“Zones Rouges”: Violence in Madagascar’s Lawless South

By Janice Freeman

Cattle-raiding, formerly a long-standing cultural tradition in Madagascar’s rural south, has become increasingly violent and profit-focused, leading to the deaths of 17 individuals during one raid. Zebu, a prized humpback cattle in Madagascar, are the targets of these bandits, known in Malagasy as “dahalo,” who frequently sell the Zebu domestically and abroad.


The rise in zebu-raiding is due in part to increasing poverty rates in the rural areas in Madagascar’s south, where youth struggle to find employment and instead turn to raiding to earn an income. Now, instead of simply acting as a coming-of-age ritual, zebu-raiding is a structured activity, carried out by as many as 50, heavily-armed men.
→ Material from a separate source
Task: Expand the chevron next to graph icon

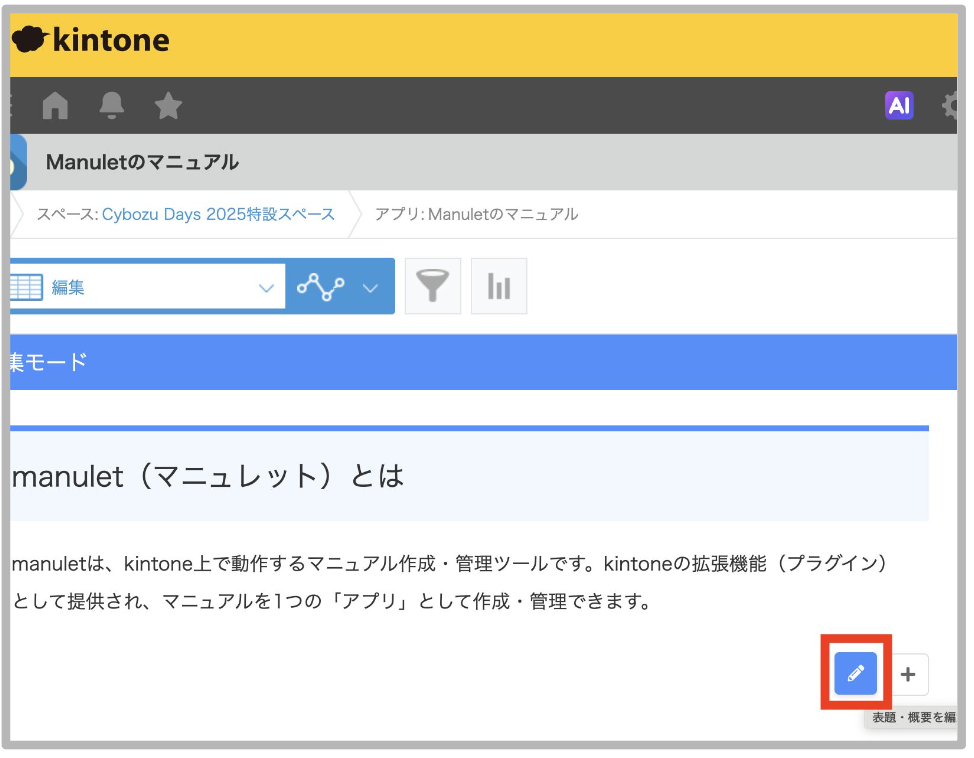Action: pyautogui.click(x=370, y=288)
It’s difficult to see this problem being solved by Madagascar’s national government. The leaders in Antananarivo have little access to or control over the “zones rouges,” or red zones, nor do their priorities lie with the remote southern populations. Corruption and a complete lack of good governance hinder the government’s power in the south, leaving these rural communities vulnerable to violence on behalf of the “dahalo.”


The community response has also been largely insufficient. Too scared to turn over the “dahalo” to the corrupt justice system, community patrols try to kill the bandits instead of apprehend them, fueling the violence and death toll in the region. Security forces do not assist the communities either, fearing that the “dahalo” will publicize their collusion with police and security.
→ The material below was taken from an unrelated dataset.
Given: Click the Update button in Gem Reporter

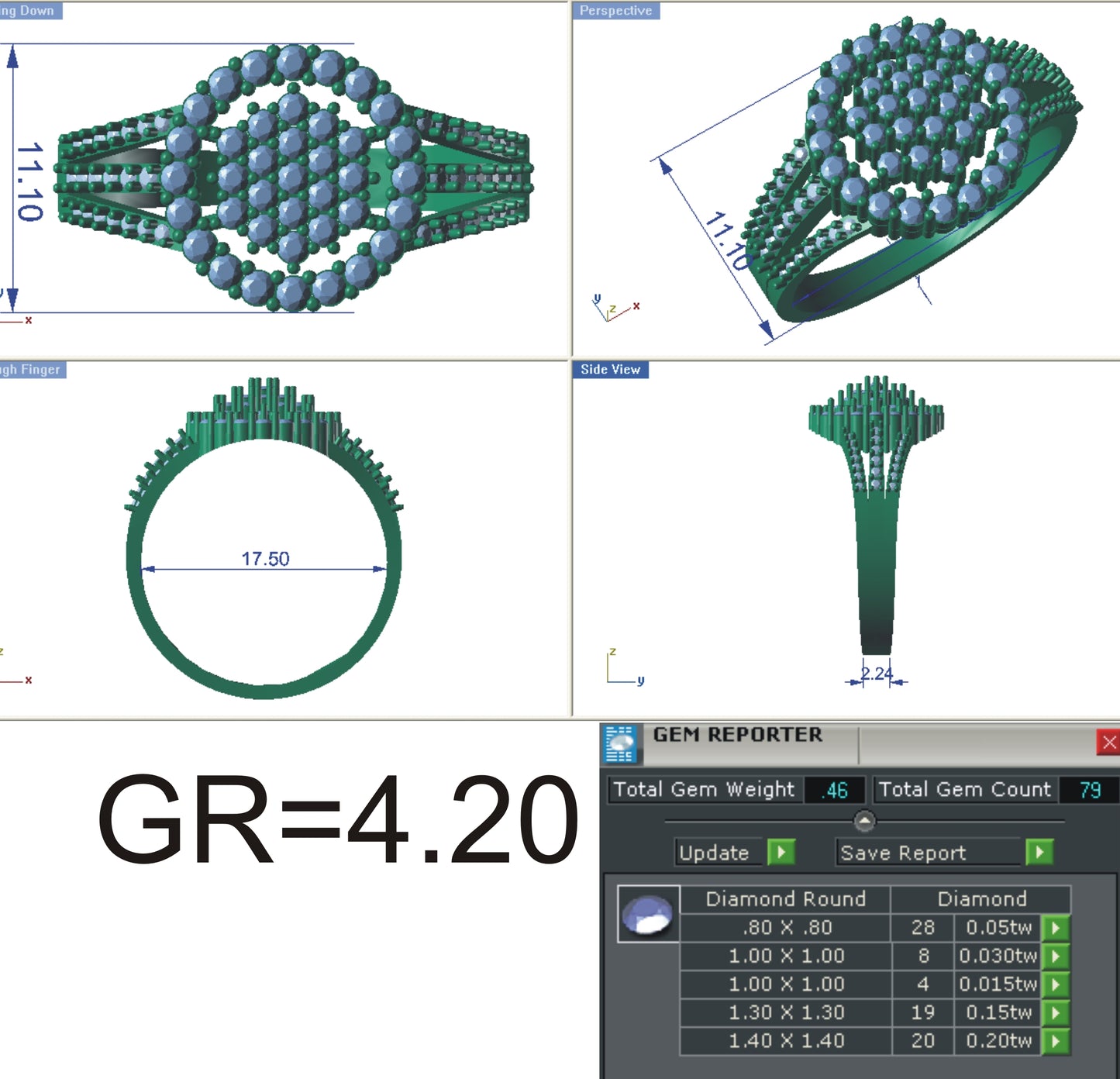Looking at the screenshot, I should click(x=715, y=851).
Without significant security sector reform and an increase government attention to “zones rouges,” the raids could become even worse. Already the “dahalo” have increased the violence of their raids, frequently kidnapping women and burning down entire villages. This destruction creates even larger conflict and violence. These displaced villagers not only have to travel great distances to find another village in which to live, but they are frequently not accepted by the villagers in the host community. They may be denied access to the village or they may be greeted with a violent response.


While the remoteness of Madagascar’s “zones rouges” makes effective security and governance difficult to implement, it is critical that the government in Antananarivo make a significant attempt to improve safety and security in the area. Further, corruption needs to be addressed, as collusion between the “dahalo” and security forces is fueling continued conflict.